Reduced Complexity & Consistent User Experience
Different clouds have different analysis tools. BigQuery Omni enables organizations to standardize their data analysis on BigQuery, reducing complexity and providing users with a consistent experience across cloud platforms. Users can write queries with standard SQL and the BigQuery UI, democratizing data analysis and opening it up to users who know the data but don’t know how to code.
Unlock Insights Hidden in Data Silos
Freed from high egress fees and latency issues, organizations can combine datasets stored in different public clouds and uncover hidden insights. For example, you can combine Google Analytics data stored in GCP with first-party market research data stored in AWS, then use Looker to build a dashboard to visualize the results and share them with the rest of your team.
Integration With GCP’s Smart Analytics Tools
Standardizing data analysis on BigQuery allows analysts to make use of GCP’s many smart analytics tools, including:
- BigQuery ML, which abstracts away the complexity of traditional machine learning solutions, enabling users to build and deploy ML models using only basic SQL.

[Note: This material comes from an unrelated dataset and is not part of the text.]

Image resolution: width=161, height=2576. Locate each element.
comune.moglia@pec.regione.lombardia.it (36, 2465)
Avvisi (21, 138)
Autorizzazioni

- Looker, which democratizes data analytics through an intuitive, self-service platform that enables anyone in the organization to analyze, explore, create, and share visualizations.
- Analytics 360, which combines analytics and marketing insights to give marketers a deeper understanding of the customer journey.
In my previous blog, I predicted a seamless multi-cloud future where Anthos would act as an “operating system” on which services could be “installed,” allowing organizations to run the right workloads in the right clouds at the right time. BigQuery Omni is a big step towards that future.